- RECORD EXCERPTS
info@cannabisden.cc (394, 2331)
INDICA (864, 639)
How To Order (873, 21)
...
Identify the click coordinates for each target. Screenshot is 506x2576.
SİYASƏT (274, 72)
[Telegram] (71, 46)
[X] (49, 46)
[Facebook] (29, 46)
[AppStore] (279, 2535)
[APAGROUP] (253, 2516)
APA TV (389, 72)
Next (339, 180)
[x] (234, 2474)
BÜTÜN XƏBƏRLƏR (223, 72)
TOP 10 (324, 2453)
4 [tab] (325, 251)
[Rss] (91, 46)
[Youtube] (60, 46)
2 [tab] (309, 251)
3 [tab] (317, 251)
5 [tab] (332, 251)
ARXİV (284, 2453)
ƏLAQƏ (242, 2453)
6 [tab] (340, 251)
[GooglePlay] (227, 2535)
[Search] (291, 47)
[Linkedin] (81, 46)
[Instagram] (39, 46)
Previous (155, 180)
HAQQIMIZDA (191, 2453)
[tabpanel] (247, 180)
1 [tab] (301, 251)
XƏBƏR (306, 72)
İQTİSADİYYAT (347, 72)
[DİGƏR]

- WHAT THE EXERCISE ASKS
Copy out the range of lines above starting at the line with "[AppStore] (279, 2535)" and ending at the line with "1 [tab] (301, 251)", exactly and including both.

- EXERCISE ANSWER
[AppStore] (279, 2535)
[APAGROUP] (253, 2516)
APA TV (389, 72)
Next (339, 180)
[x] (234, 2474)
BÜTÜN XƏBƏRLƏR (223, 72)
TOP 10 (324, 2453)
4 [tab] (325, 251)
[Rss] (91, 46)
[Youtube] (60, 46)
2 [tab] (309, 251)
3 [tab] (317, 251)
5 [tab] (332, 251)
ARXİV (284, 2453)
ƏLAQƏ (242, 2453)
6 [tab] (340, 251)
[GooglePlay] (227, 2535)
[Search] (291, 47)
[Linkedin] (81, 46)
[Instagram] (39, 46)
Previous (155, 180)
HAQQIMIZDA (191, 2453)
[tabpanel] (247, 180)
1 [tab] (301, 251)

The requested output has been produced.